> **Action item**: Through the line that contains "[Advertisement] (203, 466)", return the data below exactly, starting at its first line; leave the rest out.

> **Provided records**:
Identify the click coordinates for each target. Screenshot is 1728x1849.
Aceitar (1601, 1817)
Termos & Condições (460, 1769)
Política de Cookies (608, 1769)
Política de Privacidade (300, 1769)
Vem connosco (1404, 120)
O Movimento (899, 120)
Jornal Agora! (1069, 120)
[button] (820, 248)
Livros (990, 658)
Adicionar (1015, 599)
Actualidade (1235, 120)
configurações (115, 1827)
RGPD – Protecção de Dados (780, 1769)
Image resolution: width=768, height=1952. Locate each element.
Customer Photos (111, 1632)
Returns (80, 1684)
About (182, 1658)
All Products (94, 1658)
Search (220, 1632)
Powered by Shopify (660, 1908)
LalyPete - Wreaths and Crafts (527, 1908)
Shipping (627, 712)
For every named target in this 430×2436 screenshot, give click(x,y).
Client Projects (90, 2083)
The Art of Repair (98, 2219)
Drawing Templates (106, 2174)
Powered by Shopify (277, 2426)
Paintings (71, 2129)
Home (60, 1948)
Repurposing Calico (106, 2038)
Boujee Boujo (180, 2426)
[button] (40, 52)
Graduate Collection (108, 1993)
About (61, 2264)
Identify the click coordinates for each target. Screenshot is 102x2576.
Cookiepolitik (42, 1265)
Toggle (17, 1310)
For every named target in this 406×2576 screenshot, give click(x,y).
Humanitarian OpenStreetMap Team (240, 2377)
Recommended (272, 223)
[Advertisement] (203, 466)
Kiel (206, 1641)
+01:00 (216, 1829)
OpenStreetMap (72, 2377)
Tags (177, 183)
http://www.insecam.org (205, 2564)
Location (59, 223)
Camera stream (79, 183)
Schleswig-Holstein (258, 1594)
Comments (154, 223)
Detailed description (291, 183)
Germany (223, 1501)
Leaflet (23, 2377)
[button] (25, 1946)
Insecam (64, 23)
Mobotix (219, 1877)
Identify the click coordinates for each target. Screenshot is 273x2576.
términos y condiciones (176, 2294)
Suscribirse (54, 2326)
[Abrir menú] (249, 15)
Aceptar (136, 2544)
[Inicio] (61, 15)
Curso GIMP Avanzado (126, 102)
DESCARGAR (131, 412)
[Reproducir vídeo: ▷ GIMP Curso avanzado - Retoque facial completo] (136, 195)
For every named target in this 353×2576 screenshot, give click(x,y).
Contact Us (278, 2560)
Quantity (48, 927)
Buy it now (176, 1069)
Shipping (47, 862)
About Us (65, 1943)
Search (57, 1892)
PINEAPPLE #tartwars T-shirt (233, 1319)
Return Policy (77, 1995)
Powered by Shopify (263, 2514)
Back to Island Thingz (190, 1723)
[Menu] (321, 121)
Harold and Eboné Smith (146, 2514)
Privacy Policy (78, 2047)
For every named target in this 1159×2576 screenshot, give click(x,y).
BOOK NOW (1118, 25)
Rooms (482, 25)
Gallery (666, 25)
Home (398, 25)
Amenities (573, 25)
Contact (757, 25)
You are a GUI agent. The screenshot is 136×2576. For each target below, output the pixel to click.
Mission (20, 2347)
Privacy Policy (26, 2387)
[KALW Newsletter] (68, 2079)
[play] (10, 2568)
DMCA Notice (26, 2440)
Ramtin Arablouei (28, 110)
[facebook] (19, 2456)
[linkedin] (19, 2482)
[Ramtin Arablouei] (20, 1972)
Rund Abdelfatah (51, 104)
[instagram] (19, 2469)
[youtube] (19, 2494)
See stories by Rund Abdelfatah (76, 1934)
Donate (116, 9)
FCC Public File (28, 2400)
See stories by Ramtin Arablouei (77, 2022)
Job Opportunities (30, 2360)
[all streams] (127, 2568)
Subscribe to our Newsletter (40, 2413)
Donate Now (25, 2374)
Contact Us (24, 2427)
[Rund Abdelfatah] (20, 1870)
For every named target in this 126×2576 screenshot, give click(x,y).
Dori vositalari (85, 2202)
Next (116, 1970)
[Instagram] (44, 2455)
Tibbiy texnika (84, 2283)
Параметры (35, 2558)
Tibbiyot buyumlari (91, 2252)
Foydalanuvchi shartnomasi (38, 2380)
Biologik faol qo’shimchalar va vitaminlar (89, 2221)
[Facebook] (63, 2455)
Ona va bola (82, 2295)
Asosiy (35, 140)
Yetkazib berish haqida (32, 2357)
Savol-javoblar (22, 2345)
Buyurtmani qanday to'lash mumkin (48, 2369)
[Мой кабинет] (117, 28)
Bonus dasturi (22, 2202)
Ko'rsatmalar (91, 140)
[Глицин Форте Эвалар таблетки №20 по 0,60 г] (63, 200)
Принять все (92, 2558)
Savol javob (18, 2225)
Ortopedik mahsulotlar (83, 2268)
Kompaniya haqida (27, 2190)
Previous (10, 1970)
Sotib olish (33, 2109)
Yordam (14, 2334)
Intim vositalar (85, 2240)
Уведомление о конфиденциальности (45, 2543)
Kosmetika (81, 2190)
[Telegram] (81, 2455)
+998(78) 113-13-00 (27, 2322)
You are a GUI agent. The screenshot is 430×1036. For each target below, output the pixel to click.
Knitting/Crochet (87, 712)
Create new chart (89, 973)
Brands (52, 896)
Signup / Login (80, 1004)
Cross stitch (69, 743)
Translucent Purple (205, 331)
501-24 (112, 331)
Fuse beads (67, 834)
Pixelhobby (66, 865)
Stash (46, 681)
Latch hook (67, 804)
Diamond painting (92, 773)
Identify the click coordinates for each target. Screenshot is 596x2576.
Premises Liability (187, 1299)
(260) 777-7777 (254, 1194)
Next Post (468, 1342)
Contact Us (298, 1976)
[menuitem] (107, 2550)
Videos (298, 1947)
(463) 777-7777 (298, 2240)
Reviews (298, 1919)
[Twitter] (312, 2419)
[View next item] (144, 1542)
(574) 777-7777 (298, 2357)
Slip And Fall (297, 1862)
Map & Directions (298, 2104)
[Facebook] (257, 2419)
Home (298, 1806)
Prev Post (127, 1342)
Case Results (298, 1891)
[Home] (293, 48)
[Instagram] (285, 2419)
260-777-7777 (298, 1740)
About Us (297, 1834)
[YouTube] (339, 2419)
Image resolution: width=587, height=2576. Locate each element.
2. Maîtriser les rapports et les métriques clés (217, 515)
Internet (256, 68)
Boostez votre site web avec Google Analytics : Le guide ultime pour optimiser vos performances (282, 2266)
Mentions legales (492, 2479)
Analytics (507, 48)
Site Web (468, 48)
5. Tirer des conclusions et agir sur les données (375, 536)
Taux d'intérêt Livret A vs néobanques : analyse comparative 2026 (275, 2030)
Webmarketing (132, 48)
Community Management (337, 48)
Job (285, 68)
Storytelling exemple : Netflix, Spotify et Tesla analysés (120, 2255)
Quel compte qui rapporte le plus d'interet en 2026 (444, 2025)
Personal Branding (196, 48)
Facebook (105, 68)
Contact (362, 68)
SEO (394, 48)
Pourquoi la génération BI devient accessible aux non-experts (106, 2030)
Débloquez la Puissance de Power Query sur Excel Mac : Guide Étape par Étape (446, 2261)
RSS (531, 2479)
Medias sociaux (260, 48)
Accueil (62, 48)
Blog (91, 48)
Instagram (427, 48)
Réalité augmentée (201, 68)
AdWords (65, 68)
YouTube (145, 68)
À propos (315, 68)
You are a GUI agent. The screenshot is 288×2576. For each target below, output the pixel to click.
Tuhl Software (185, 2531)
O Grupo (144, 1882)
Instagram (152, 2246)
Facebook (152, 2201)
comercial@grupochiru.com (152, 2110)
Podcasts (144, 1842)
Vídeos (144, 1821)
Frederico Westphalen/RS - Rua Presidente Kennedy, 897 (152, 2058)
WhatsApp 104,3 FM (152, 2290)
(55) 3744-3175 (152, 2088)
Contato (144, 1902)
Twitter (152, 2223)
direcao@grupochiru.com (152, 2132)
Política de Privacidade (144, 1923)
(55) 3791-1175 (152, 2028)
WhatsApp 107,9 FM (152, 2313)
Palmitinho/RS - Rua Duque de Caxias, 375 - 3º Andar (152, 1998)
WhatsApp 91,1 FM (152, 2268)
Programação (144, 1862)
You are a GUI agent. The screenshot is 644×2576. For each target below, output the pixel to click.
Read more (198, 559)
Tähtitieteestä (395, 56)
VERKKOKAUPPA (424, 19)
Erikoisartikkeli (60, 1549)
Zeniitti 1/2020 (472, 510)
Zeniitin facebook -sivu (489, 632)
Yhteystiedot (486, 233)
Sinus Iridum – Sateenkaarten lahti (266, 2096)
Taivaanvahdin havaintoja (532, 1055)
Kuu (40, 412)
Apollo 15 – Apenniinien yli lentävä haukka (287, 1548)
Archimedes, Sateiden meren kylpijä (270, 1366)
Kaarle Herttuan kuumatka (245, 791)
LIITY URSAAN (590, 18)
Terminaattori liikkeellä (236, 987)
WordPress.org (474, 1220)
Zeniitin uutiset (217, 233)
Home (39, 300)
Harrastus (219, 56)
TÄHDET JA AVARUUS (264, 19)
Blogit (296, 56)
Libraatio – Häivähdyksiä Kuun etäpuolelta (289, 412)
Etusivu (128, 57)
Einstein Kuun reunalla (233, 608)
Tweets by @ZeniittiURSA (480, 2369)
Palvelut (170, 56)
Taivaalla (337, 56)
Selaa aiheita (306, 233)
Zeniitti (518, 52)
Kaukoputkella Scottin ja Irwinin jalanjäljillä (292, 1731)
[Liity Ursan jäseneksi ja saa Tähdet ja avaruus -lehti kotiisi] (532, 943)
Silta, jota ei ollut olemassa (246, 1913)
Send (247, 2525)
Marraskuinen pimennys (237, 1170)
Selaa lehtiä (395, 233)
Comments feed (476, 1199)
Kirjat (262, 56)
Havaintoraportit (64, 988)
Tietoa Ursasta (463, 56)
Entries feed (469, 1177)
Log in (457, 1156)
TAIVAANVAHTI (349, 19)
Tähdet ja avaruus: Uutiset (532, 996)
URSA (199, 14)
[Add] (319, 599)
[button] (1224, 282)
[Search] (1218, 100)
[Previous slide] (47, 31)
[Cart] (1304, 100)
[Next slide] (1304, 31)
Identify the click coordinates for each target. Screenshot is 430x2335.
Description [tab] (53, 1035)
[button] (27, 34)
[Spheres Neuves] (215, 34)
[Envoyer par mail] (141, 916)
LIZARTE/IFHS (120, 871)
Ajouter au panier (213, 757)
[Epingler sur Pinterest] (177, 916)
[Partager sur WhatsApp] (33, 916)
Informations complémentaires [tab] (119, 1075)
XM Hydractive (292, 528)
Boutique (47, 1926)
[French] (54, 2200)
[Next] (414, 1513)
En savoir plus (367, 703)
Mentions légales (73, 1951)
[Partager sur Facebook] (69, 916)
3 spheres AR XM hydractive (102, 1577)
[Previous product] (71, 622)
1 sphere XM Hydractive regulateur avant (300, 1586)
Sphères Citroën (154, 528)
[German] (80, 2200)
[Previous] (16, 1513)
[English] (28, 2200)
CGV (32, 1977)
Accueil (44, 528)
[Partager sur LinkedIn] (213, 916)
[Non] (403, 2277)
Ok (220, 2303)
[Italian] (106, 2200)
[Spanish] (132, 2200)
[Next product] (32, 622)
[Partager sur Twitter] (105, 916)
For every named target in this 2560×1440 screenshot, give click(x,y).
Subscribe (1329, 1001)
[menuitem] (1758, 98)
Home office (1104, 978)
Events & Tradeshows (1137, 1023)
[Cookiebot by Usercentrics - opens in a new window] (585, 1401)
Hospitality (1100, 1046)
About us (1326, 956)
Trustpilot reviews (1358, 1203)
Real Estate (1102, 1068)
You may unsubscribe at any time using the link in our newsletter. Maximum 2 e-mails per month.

> **Result for this exercise**:
Identify the click coordinates for each target. Screenshot is 1728x1849.
Aceitar (1601, 1817)
Termos & Condições (460, 1769)
Política de Cookies (608, 1769)
Política de Privacidade (300, 1769)
Vem connosco (1404, 120)
O Movimento (899, 120)
Jornal Agora! (1069, 120)
[button] (820, 248)
Livros (990, 658)
Adicionar (1015, 599)
Actualidade (1235, 120)
configurações (115, 1827)
RGPD – Protecção de Dados (780, 1769)
Image resolution: width=768, height=1952. Locate each element.
Customer Photos (111, 1632)
Returns (80, 1684)
About (182, 1658)
All Products (94, 1658)
Search (220, 1632)
Powered by Shopify (660, 1908)
LalyPete - Wreaths and Crafts (527, 1908)
Shipping (627, 712)
For every named target in this 430×2436 screenshot, give click(x,y).
Client Projects (90, 2083)
The Art of Repair (98, 2219)
Drawing Templates (106, 2174)
Powered by Shopify (277, 2426)
Paintings (71, 2129)
Home (60, 1948)
Repurposing Calico (106, 2038)
Boujee Boujo (180, 2426)
[button] (40, 52)
Graduate Collection (108, 1993)
About (61, 2264)
Identify the click coordinates for each target. Screenshot is 102x2576.
Cookiepolitik (42, 1265)
Toggle (17, 1310)
For every named target in this 406×2576 screenshot, give click(x,y).
Humanitarian OpenStreetMap Team (240, 2377)
Recommended (272, 223)
[Advertisement] (203, 466)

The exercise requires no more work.